Record excerpts:
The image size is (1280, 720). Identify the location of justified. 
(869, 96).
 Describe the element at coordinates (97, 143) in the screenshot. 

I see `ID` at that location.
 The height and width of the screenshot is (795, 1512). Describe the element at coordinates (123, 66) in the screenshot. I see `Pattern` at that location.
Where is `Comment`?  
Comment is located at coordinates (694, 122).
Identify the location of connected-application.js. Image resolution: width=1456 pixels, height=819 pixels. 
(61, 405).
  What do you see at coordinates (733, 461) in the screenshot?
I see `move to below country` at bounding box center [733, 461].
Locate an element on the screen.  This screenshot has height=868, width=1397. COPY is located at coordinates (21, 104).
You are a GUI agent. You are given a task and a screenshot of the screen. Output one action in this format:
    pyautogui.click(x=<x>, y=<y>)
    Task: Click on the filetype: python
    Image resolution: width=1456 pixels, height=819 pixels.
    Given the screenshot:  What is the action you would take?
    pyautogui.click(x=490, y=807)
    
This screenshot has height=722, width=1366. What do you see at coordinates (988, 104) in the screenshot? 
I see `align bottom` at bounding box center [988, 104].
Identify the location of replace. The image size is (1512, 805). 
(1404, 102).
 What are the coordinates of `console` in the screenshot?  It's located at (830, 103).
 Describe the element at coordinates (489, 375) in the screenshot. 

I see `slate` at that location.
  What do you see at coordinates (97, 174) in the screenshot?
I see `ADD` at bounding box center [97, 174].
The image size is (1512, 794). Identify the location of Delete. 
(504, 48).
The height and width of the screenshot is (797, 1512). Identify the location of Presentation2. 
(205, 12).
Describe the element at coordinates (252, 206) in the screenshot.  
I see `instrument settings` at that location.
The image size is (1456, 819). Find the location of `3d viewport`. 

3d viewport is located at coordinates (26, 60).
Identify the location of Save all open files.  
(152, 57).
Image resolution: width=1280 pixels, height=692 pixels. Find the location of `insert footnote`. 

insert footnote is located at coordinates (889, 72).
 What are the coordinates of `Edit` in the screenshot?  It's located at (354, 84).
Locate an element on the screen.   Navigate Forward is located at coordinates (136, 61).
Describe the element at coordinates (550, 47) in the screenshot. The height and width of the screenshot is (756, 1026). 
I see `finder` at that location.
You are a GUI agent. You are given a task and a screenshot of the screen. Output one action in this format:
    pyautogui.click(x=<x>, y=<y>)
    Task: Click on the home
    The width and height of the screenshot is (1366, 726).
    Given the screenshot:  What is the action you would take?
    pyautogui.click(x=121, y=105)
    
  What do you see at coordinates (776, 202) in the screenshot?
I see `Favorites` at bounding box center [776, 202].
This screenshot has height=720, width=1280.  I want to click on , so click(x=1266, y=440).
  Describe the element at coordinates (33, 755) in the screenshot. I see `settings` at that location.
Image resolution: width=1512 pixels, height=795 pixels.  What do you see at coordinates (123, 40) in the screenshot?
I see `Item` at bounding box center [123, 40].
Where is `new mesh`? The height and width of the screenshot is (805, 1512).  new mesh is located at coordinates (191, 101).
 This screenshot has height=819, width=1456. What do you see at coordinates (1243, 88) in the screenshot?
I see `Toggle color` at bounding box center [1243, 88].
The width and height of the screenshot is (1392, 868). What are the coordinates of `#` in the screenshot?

Aim of the task: Identify every line in the rows above that contains the string "insert", matching case exactly, and copy each of those lines.

Answer for the task:
Image resolution: width=1280 pixels, height=692 pixels. Find the location of `insert footnote`. 
insert footnote is located at coordinates (889, 72).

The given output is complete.